**What you will do:**
A. Could you shorten the paragraph beginning "Feroz Khan (25 September 1939" in the passage on Feroz Khan below into a bulleted list that keeps its main facts?
B. Can you pick up the passage on Feroz Khan below at its last sentence and continue it?

**Text excerpt:**
=== Begin Enclosure ===
Feroz Khan (25 September 1939 – 27 April 2009), born Zulfiqar Ali Shah Khan, was an Indian actor, film editor, producer and director, who is best known for his work in hindi cinema. He appeared in over 60 films throughout his career, and became one of Bollywood's popular style icons. Khan is best known for his roles in films such as  Aurat (1967), Safar (1970), Mela (1971), Upaasna (1971), Apradh (1972), Khotte Sikkay (1974), Kala Sona (1975), Dharmatma (1975), and Qurbani (1980). He also directed and acted in films such as Janbaaz (1986), Dayavan (1988), Meet Mere Man Ke (1991), Yalgaar (1992), Prem Aggan (1998), Janasheen (2003). He won the Filmfare Best Supporting Actor Award for Aadmi Aur Insaan in 1970, and was honoured with the Filmfare Lifetime Achievement Award in 2000. He is known as Clint Eastwood of India.
=== End Enclosure ===
**Dataset entries:**
=== Begin Enclosure ===
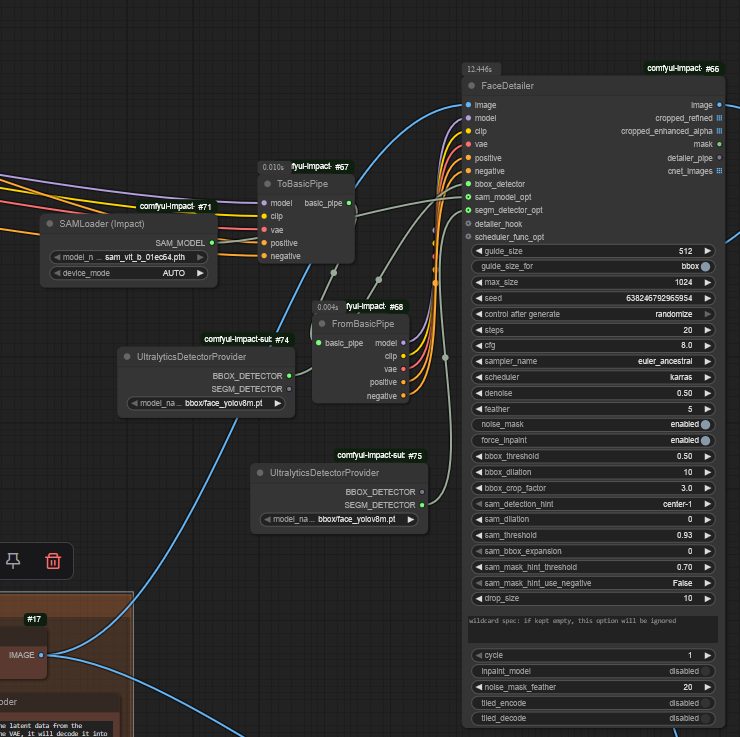Image resolution: width=740 pixels, height=737 pixels.
Task: Toggle the noise_mask enabled switch
Action: [x=705, y=425]

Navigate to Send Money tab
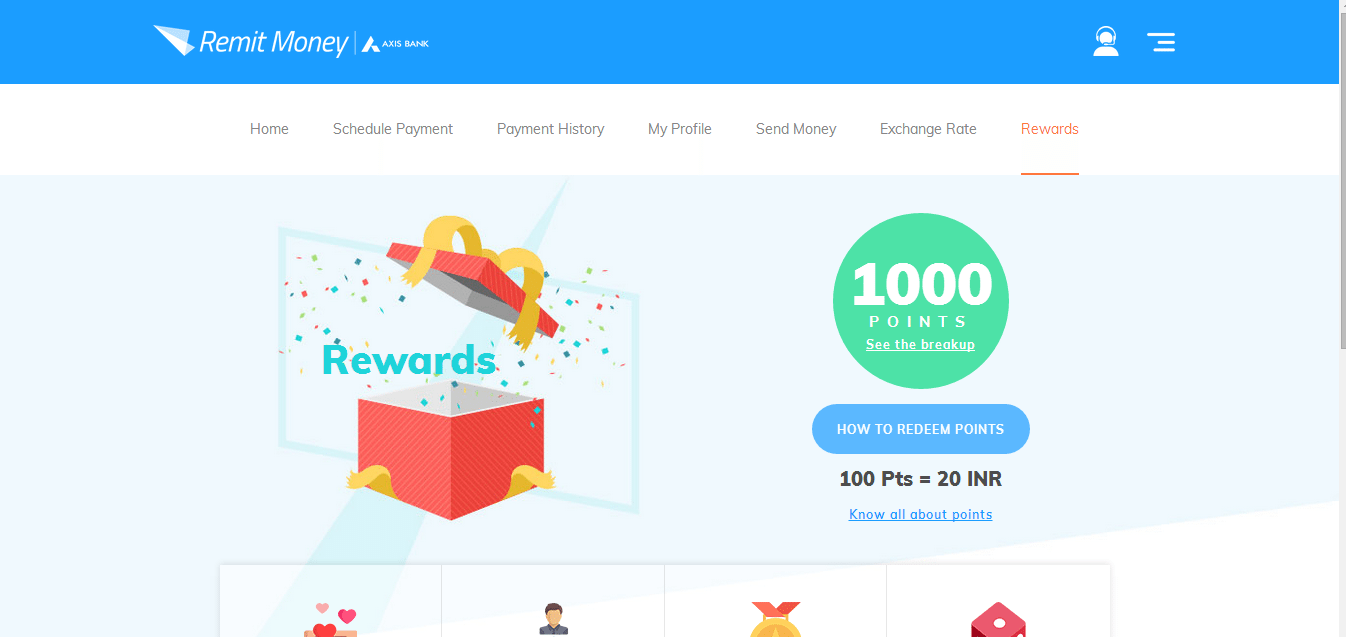(796, 129)
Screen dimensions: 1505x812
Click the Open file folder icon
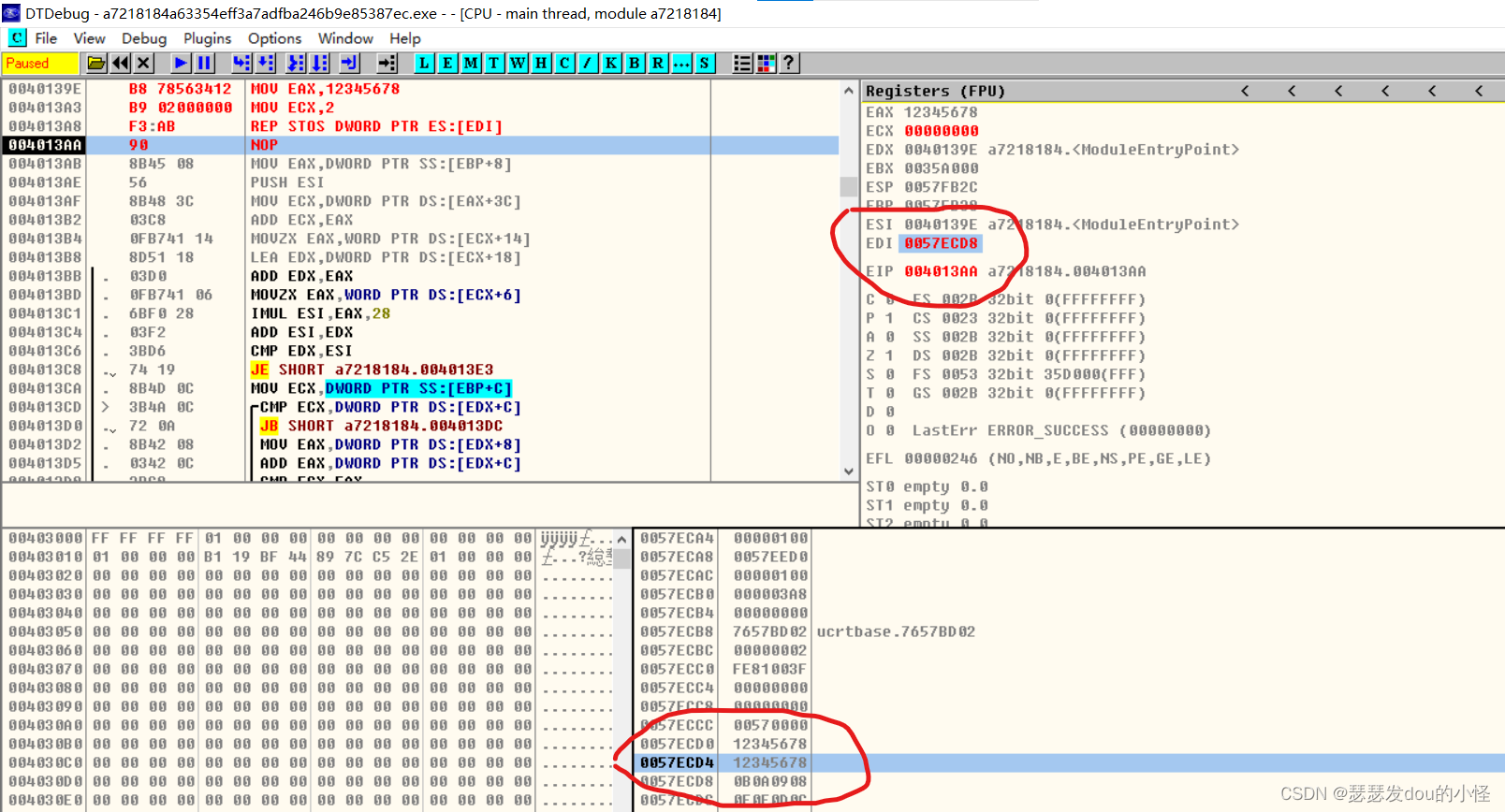[x=96, y=63]
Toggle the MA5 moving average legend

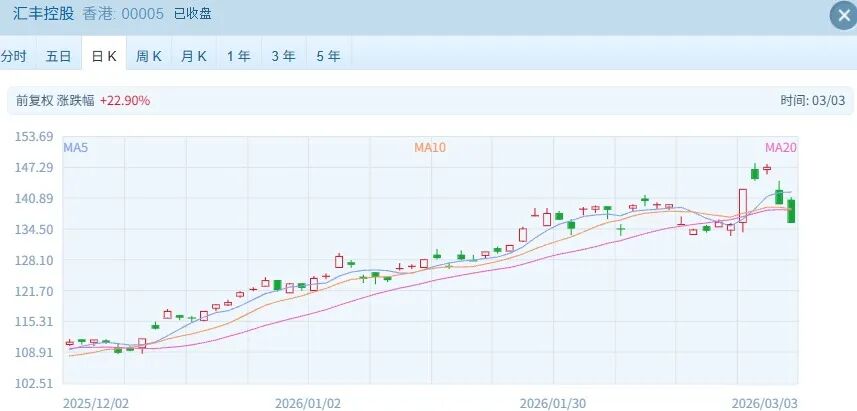coord(76,148)
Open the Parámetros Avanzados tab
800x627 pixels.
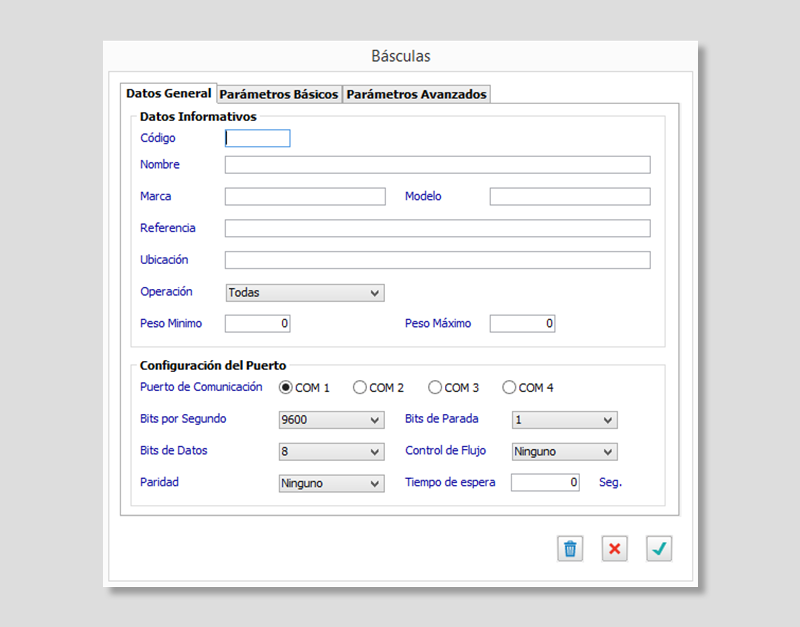(x=416, y=94)
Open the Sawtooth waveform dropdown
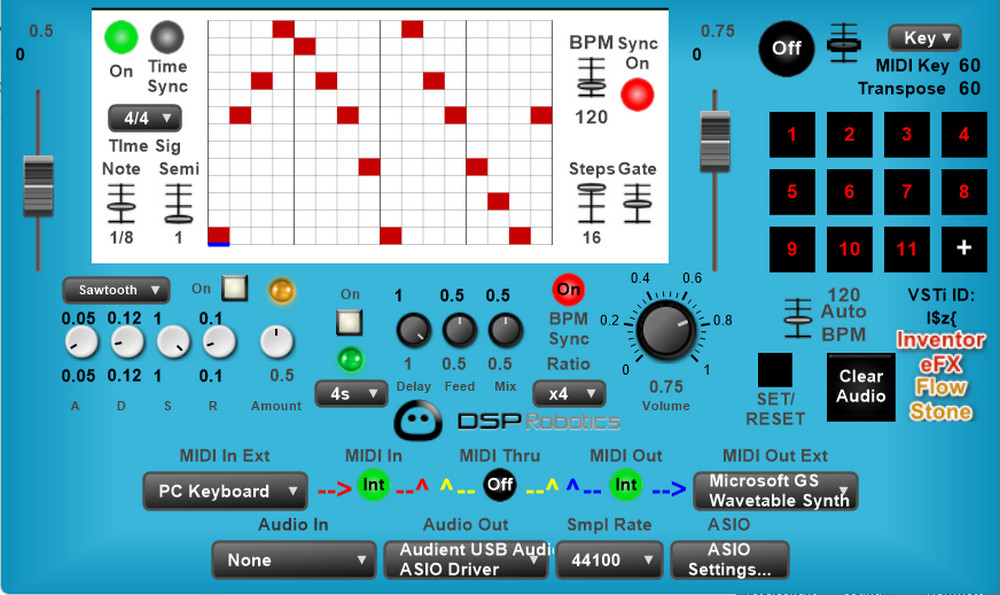1000x595 pixels. tap(116, 290)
=== End Enclosure ===
**Task results:**
A.
- Feroz Khan, born Zulfiqar Ali Shah Khan (25 September 1939 – 27 April 2009), was an Indian actor, film editor, producer and director, best known for his work in Hindi cinema.
- He appeared in over 60 films and became one of Bollywood's popular style icons.
- His best-known roles include Aurat (1967), Safar (1970), Mela (1971), Upaasna (1971), Apradh (1972), Khotte Sikkay (1974), Kala Sona (1975), Dharmatma (1975) and Qurbani (1980).
- He directed and acted in Janbaaz (1986), Dayavan (1988), Meet Mere Man Ke (1991), Yalgaar (1992), Prem Aggan (1998) and Janasheen (2003).
- He won the Filmfare Best Supporting Actor Award for Aadmi Aur Insaan in 1970 and received the Filmfare Lifetime Achievement Award in 2000.
- He is known as the Clint Eastwood of India.

B.
Early life
Feroz Khan was born on 25 September 1939 in Bangalore, India, to "Sadiq Ali Khan Tanoli" - an Afghan from Ghazni, Afghanistan and his mother Fatima, had Persian ancestry from Iran.

Khan was educated at Bishop Cotton Boys' School and St. Germain High School, Bangalore. His brothers are Shah Abbas Khan (Sanjay Khan), Shahrukh Shah Ali Khan, Sameer Khan and Akbar Khan. His sisters are Khurshid Shahnavar and Dilshad Begum Sheikh, popularly known as Dilshad Bibi.

After his schooling in Bangalore, he traveled to Bombay (present-day Mumbai) where he made his debut as second lead in Didi in 1960.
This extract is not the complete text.